The simplification above results in the following breakdown:
## instrum_validity
## invalid None/NA valid
## 36 6 55
Field 1 (from interview response)
The graphs below shows the proportion of people (excluding the “None.NA” responses from above) with each answer type within each field. So, for all the people in the ‘long.term.AI.safety’ category for whom we have an answer for instrumental incentives (which is 2 total participants), 100% of them said ‘valid’. If you are using the interactive version (rather than the static version) of this report, hover over a bar to see the total participants in that category.
Observation: Some thoughts, from comparing the ‘align’ & ‘instrum’
analyses (see below for table with ‘invalid’ percentages for both. This
table excludes those fields with only 1-2 members because they make the
rankings wonky):
- There isn’t much agreement between the above info and the same analysis for the alignment argument. As a rough proxy I correlated the field percentages for the two arguments and r=0.4261844, p=0.146463.
- If anything, the ‘invalid’ percentages are a little higher for alignment than instrumental.
- Vision and Deep Learning were more likely to make invalid for both arguments.
- People in near-term safety, RL, & neurocogsci largely buy into both arguments.
field | align_invalid | instrum_invalid | total | difference | align_rank | instrum_rank | rank_sum |
---|---|---|---|---|---|---|---|
vision | 0.62 | 0.50 | 14 | 0.12 | 1 | 3 | 4 |
deep.learning | 0.55 | 0.40 | 10 | 0.15 | 3 | 5 | 8 |
NLP.or.translation | 0.57 | 0.38 | 13 | 0.19 | 2 | 6 | 8 |
theory | 0.44 | 0.50 | 16 | -0.06 | 6 | 3 | 9 |
uncategorized.ML | 0.32 | 0.52 | 21 | -0.20 | 8 | 2 | 10 |
robotics | 0.20 | 0.60 | 5 | -0.40 | 11 | 1 | 12 |
neurocogsci | 0.43 | 0.38 | 8 | 0.05 | 7 | 6 | 13 |
applications | 0.48 | 0.26 | 23 | 0.22 | 5 | 10 | 15 |
RL | 0.31 | 0.38 | 16 | -0.07 | 9 | 6 | 15 |
systems.or.computing | 0.50 | 0.25 | 8 | 0.25 | 4 | 11 | 15 |
interpretability.or.explainability | 0.25 | 0.38 | 8 | -0.13 | 10 | 6 | 16 |
near.term.AI.safety | 0.17 | 0.17 | 6 | 0.00 | 12 | 12 | 24 |
Field 2 (from Google Scholar)
The graphs below shows the proportion of people (excluding the “None.NA” responses from above) with each answer type within each field.
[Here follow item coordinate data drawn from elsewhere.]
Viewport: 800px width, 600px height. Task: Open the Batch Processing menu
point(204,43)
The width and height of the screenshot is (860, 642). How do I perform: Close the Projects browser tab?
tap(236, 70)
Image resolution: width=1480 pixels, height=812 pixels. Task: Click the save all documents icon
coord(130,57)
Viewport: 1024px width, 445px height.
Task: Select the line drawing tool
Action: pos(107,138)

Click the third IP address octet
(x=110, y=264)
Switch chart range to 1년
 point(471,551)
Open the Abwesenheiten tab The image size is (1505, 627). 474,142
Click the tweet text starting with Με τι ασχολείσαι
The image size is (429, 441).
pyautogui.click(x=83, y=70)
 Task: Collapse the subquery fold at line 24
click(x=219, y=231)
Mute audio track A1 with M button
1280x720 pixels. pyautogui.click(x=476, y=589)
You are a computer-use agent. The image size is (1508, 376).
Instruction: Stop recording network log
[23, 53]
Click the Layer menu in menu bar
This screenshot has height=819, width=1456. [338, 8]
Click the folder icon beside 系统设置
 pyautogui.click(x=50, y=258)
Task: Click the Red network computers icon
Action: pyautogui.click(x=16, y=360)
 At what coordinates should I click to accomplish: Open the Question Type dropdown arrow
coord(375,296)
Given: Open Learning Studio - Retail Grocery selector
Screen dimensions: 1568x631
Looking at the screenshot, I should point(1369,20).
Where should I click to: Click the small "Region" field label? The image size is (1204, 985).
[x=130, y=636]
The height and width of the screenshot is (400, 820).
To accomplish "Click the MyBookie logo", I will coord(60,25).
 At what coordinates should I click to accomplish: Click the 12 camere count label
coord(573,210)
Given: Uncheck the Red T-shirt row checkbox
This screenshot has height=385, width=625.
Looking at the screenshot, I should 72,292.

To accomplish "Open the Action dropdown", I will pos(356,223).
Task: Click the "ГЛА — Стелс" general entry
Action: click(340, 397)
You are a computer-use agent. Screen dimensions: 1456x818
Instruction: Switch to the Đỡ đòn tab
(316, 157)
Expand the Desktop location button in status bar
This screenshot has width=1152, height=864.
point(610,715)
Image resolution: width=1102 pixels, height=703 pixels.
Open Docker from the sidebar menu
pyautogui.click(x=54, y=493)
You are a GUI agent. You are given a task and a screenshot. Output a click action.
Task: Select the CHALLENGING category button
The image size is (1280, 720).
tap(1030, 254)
So, for all the people in the ‘Deep.Learning’ category for whom we have an answer for instrumental incentives (which is 25 total participants), 68% of them said ‘valid’. If you are using the interactive version (rather than the static version) of this report, hover over a bar to see the total participants in that category.
Observation: Some thoughts, from comparing the ‘Alignment’ &
‘Instrumental’ analyses (see below for table with ‘invalid’ percentages
for both):
- As a rough proxy of agreement between the above info and the same analysis for the alignment argument, I correlated the field2 percentages for the two arguments. The agreement between them (r=0.5525466, p=0.0624547) was a bit stronger than when doing the same analysis using the field1 tags.
- People in Inference, Near-Term Safety and Related, and Deep Learning tend to agree with these arguments.
field2 | align_invalid | instrum_invalid | total | difference | align_rank | instrum_rank | rank_sum |
---|---|---|---|---|---|---|---|
Computer.Vision | 0.57 | 0.47 | 19 | 0.10 | 3.0 | 2 | 5.0 |
NLP | 0.58 | 0.45 | 11 | 0.13 | 2.0 | 4 | 6.0 |
Robotics | 0.38 | 0.50 | 8 | -0.12 | 7.5 | 1 | 8.5 |
Math.or.Theory | 0.56 | 0.44 | 16 | 0.12 | 4.0 | 5 | 9.0 |
Computational.Neuro.or.Bio | 0.50 | 0.44 | 9 | 0.06 | 5.0 | 5 | 10.0 |
Computing | 0.67 | 0.33 | 6 | 0.34 | 1.0 | 9 | 10.0 |
Optimization | 0.38 | 0.46 | 13 | -0.08 | 7.5 | 3 | 10.5 |
Applications.or.Data.Analysis | 0.42 | 0.42 | 19 | 0.00 | 6.0 | 7 | 13.0 |
Reinforcement.Learning | 0.30 | 0.42 | 19 | -0.12 | 10.0 | 7 | 17.0 |
Deep.Learning | 0.35 | 0.32 | 25 | 0.03 | 9.0 | 10 | 19.0 |
Near.term.Safety.and.Related | 0.18 | 0.29 | 17 | -0.11 | 11.0 | 11 | 22.0 |
Inference | 0.12 | 0.22 | 9 | -0.10 | 12.0 | 12 | 24.0 |
Split by: Heard of AI alignment?
Specifically, split by the participants’ answer to the question “Heard of AI alignment?”, which is described below. (The interviewer manually went through and binarized participants’ responses for the question “Heard of AI alignment?”; we will use those binarized tags rather than the initial tags.)
Proportions…
Observation: People who had heard of AI alignment were more likely to find the instrumental argument valid than people who had not heard of AI alignment.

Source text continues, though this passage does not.